» REQUIREMENT: Reproduce the following data verbatim, line for line.

★ ★ ★ ★

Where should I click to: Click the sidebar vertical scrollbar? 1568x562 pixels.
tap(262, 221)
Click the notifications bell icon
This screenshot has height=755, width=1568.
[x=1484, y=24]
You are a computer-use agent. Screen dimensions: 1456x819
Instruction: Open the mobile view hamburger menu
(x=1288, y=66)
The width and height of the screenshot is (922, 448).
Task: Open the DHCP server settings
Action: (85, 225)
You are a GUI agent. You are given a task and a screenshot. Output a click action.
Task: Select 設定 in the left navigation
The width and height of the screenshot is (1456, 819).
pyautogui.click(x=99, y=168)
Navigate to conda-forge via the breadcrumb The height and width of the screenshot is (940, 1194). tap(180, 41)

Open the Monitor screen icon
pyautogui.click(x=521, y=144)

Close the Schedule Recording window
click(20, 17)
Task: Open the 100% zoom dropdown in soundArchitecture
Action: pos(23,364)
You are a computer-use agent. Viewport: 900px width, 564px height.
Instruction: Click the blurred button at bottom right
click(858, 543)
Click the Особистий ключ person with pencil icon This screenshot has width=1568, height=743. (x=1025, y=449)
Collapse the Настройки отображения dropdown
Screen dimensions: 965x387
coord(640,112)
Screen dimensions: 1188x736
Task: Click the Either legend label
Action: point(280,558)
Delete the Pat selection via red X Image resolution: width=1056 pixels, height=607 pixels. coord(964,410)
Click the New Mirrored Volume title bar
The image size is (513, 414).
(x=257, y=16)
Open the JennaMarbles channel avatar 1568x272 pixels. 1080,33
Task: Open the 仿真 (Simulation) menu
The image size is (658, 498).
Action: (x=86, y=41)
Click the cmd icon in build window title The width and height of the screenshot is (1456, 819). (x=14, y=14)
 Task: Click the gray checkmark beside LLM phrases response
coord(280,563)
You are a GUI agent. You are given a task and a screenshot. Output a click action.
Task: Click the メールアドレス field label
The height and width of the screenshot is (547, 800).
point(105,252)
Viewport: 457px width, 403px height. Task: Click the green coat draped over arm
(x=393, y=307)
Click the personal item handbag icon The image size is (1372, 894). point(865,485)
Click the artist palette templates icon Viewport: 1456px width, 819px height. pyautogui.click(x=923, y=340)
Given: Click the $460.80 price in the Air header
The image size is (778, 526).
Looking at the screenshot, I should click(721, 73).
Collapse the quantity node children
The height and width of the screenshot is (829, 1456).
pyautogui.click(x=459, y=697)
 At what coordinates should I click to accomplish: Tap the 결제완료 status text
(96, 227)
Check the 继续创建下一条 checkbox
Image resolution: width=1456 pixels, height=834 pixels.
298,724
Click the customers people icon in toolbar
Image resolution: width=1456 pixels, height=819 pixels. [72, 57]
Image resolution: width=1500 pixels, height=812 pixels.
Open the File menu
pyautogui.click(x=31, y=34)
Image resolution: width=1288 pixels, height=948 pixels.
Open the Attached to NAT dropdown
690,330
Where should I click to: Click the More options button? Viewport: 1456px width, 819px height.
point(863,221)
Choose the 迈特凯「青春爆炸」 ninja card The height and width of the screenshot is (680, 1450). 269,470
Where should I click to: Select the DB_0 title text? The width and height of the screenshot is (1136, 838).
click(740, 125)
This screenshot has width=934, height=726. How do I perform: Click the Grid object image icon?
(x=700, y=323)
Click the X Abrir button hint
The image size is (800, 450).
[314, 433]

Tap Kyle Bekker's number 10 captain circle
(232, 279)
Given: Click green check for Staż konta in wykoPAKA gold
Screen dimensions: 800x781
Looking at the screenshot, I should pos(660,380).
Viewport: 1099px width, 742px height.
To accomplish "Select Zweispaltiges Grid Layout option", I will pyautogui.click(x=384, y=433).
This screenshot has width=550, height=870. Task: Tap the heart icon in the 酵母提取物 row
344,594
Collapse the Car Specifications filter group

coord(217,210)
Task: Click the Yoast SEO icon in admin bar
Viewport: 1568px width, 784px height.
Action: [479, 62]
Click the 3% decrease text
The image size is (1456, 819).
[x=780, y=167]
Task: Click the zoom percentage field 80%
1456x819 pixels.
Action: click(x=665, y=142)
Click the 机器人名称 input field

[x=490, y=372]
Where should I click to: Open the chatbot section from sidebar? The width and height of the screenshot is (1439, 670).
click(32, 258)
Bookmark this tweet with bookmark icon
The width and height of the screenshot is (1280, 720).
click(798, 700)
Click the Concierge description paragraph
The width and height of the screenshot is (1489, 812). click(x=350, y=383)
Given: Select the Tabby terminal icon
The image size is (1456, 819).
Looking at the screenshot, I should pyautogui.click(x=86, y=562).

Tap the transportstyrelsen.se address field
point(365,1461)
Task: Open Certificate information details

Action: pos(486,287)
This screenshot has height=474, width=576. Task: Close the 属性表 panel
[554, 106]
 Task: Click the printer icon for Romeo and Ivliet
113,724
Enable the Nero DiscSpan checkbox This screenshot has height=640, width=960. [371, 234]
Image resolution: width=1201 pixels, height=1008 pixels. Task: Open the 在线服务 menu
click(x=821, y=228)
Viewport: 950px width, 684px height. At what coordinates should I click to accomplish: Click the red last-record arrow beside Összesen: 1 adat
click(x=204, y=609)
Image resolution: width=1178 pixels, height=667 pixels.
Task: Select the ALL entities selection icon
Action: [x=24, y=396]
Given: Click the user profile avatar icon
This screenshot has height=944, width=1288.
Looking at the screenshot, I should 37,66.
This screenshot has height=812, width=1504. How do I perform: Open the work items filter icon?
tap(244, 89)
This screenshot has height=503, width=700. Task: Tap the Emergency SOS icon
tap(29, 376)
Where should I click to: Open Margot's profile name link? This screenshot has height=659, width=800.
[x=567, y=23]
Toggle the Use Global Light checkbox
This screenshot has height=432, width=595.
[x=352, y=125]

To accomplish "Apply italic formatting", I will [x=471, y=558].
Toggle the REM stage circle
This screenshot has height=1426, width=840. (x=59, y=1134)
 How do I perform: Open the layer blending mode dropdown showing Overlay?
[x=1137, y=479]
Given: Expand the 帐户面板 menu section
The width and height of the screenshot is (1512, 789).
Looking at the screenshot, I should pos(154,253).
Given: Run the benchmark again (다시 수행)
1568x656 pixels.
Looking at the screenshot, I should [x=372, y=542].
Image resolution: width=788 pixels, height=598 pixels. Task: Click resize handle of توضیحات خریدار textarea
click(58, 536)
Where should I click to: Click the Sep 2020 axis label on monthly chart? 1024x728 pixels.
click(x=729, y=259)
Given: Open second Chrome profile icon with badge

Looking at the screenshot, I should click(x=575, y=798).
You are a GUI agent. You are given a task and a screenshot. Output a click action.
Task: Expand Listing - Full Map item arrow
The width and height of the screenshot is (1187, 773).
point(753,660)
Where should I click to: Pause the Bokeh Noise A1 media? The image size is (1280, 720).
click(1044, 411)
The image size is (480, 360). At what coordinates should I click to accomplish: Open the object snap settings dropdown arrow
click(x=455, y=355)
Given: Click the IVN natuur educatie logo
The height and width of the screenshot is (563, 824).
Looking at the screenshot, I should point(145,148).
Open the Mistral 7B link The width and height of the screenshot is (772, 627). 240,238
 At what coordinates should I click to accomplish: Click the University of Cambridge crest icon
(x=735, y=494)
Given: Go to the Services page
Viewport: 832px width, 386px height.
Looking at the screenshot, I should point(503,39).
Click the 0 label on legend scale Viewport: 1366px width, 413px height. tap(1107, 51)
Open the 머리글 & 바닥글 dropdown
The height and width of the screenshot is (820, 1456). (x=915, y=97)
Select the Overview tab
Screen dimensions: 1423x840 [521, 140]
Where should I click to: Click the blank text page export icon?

★ ★ ★ ★

» WRITTEN SOLUTION:
Where should I click to: Click the sidebar vertical scrollbar? 1568x562 pixels.
tap(262, 221)
Click the notifications bell icon
This screenshot has height=755, width=1568.
[x=1484, y=24]
You are a computer-use agent. Screen dimensions: 1456x819
Instruction: Open the mobile view hamburger menu
(x=1288, y=66)
The width and height of the screenshot is (922, 448).
Task: Open the DHCP server settings
Action: (85, 225)
You are a GUI agent. You are given a task and a screenshot. Output a click action.
Task: Select 設定 in the left navigation
The width and height of the screenshot is (1456, 819).
pyautogui.click(x=99, y=168)
Navigate to conda-forge via the breadcrumb The height and width of the screenshot is (940, 1194). tap(180, 41)

Open the Monitor screen icon
pyautogui.click(x=521, y=144)

Close the Schedule Recording window
click(20, 17)
Task: Open the 100% zoom dropdown in soundArchitecture
Action: pos(23,364)
You are a computer-use agent. Viewport: 900px width, 564px height.
Instruction: Click the blurred button at bottom right
click(858, 543)
Click the Особистий ключ person with pencil icon This screenshot has width=1568, height=743. (x=1025, y=449)
Collapse the Настройки отображения dropdown
Screen dimensions: 965x387
coord(640,112)
Screen dimensions: 1188x736
Task: Click the Either legend label
Action: point(280,558)
Delete the Pat selection via red X Image resolution: width=1056 pixels, height=607 pixels. coord(964,410)
Click the New Mirrored Volume title bar
The image size is (513, 414).
(x=257, y=16)
Open the JennaMarbles channel avatar 1568x272 pixels. 1080,33
Task: Open the 仿真 (Simulation) menu
The image size is (658, 498).
Action: (x=86, y=41)
Click the cmd icon in build window title The width and height of the screenshot is (1456, 819). (x=14, y=14)
 Task: Click the gray checkmark beside LLM phrases response
coord(280,563)
You are a GUI agent. You are given a task and a screenshot. Output a click action.
Task: Click the メールアドレス field label
The height and width of the screenshot is (547, 800).
point(105,252)
Viewport: 457px width, 403px height. Task: Click the green coat draped over arm
(x=393, y=307)
Click the personal item handbag icon The image size is (1372, 894). point(865,485)
Click the artist palette templates icon Viewport: 1456px width, 819px height. pyautogui.click(x=923, y=340)
Given: Click the $460.80 price in the Air header
The image size is (778, 526).
Looking at the screenshot, I should click(721, 73).
Collapse the quantity node children
The height and width of the screenshot is (829, 1456).
pyautogui.click(x=459, y=697)
 At what coordinates should I click to accomplish: Tap the 결제완료 status text
(96, 227)
Check the 继续创建下一条 checkbox
Image resolution: width=1456 pixels, height=834 pixels.
298,724
Click the customers people icon in toolbar
Image resolution: width=1456 pixels, height=819 pixels. [72, 57]
Image resolution: width=1500 pixels, height=812 pixels.
Open the File menu
pyautogui.click(x=31, y=34)
Image resolution: width=1288 pixels, height=948 pixels.
Open the Attached to NAT dropdown
690,330
Where should I click to: Click the More options button? Viewport: 1456px width, 819px height.
point(863,221)
Choose the 迈特凯「青春爆炸」 ninja card The height and width of the screenshot is (680, 1450). 269,470
Where should I click to: Select the DB_0 title text? The width and height of the screenshot is (1136, 838).
click(740, 125)
This screenshot has width=934, height=726. How do I perform: Click the Grid object image icon?
(x=700, y=323)
Click the X Abrir button hint
The image size is (800, 450).
[314, 433]

Tap Kyle Bekker's number 10 captain circle
(232, 279)
Given: Click green check for Staż konta in wykoPAKA gold
Screen dimensions: 800x781
Looking at the screenshot, I should pos(660,380).
Viewport: 1099px width, 742px height.
To accomplish "Select Zweispaltiges Grid Layout option", I will pyautogui.click(x=384, y=433).
This screenshot has width=550, height=870. Task: Tap the heart icon in the 酵母提取物 row
344,594
Collapse the Car Specifications filter group

coord(217,210)
Task: Click the Yoast SEO icon in admin bar
Viewport: 1568px width, 784px height.
Action: [479, 62]
Click the 3% decrease text
The image size is (1456, 819).
[x=780, y=167]
Task: Click the zoom percentage field 80%
1456x819 pixels.
Action: click(x=665, y=142)
Click the 机器人名称 input field

[x=490, y=372]
Where should I click to: Open the chatbot section from sidebar? The width and height of the screenshot is (1439, 670).
click(32, 258)
Bookmark this tweet with bookmark icon
The width and height of the screenshot is (1280, 720).
click(798, 700)
Click the Concierge description paragraph
The width and height of the screenshot is (1489, 812). click(x=350, y=383)
Given: Select the Tabby terminal icon
The image size is (1456, 819).
Looking at the screenshot, I should pyautogui.click(x=86, y=562).

Tap the transportstyrelsen.se address field
point(365,1461)
Task: Open Certificate information details

Action: pos(486,287)
This screenshot has height=474, width=576. Task: Close the 属性表 panel
[554, 106]
 Task: Click the printer icon for Romeo and Ivliet
113,724
Enable the Nero DiscSpan checkbox This screenshot has height=640, width=960. [371, 234]
Image resolution: width=1201 pixels, height=1008 pixels. Task: Open the 在线服务 menu
click(x=821, y=228)
Viewport: 950px width, 684px height. At what coordinates should I click to accomplish: Click the red last-record arrow beside Összesen: 1 adat
click(x=204, y=609)
Image resolution: width=1178 pixels, height=667 pixels.
Task: Select the ALL entities selection icon
Action: [x=24, y=396]
Given: Click the user profile avatar icon
This screenshot has height=944, width=1288.
Looking at the screenshot, I should 37,66.
This screenshot has height=812, width=1504. How do I perform: Open the work items filter icon?
tap(244, 89)
This screenshot has height=503, width=700. Task: Tap the Emergency SOS icon
tap(29, 376)
Where should I click to: Open Margot's profile name link? This screenshot has height=659, width=800.
[x=567, y=23]
Toggle the Use Global Light checkbox
This screenshot has height=432, width=595.
[x=352, y=125]

To accomplish "Apply italic formatting", I will [x=471, y=558].
Toggle the REM stage circle
This screenshot has height=1426, width=840. (x=59, y=1134)
 How do I perform: Open the layer blending mode dropdown showing Overlay?
[x=1137, y=479]
Given: Expand the 帐户面板 menu section
The width and height of the screenshot is (1512, 789).
Looking at the screenshot, I should pos(154,253).
Given: Run the benchmark again (다시 수행)
1568x656 pixels.
Looking at the screenshot, I should [x=372, y=542].
Image resolution: width=788 pixels, height=598 pixels. Task: Click resize handle of توضیحات خریدار textarea
click(58, 536)
Where should I click to: Click the Sep 2020 axis label on monthly chart? 1024x728 pixels.
click(x=729, y=259)
Given: Open second Chrome profile icon with badge

Looking at the screenshot, I should click(x=575, y=798).
You are a GUI agent. You are given a task and a screenshot. Output a click action.
Task: Expand Listing - Full Map item arrow
The width and height of the screenshot is (1187, 773).
point(753,660)
Where should I click to: Pause the Bokeh Noise A1 media? The image size is (1280, 720).
click(1044, 411)
The image size is (480, 360). At what coordinates should I click to accomplish: Open the object snap settings dropdown arrow
click(x=455, y=355)
Given: Click the IVN natuur educatie logo
The height and width of the screenshot is (563, 824).
Looking at the screenshot, I should point(145,148).
Open the Mistral 7B link The width and height of the screenshot is (772, 627). 240,238
 At what coordinates should I click to accomplish: Click the University of Cambridge crest icon
(x=735, y=494)
Given: Go to the Services page
Viewport: 832px width, 386px height.
Looking at the screenshot, I should point(503,39).
Click the 0 label on legend scale Viewport: 1366px width, 413px height. tap(1107, 51)
Open the 머리글 & 바닥글 dropdown
The height and width of the screenshot is (820, 1456). (x=915, y=97)
Select the Overview tab
Screen dimensions: 1423x840 [521, 140]
Where should I click to: Click the blank text page export icon?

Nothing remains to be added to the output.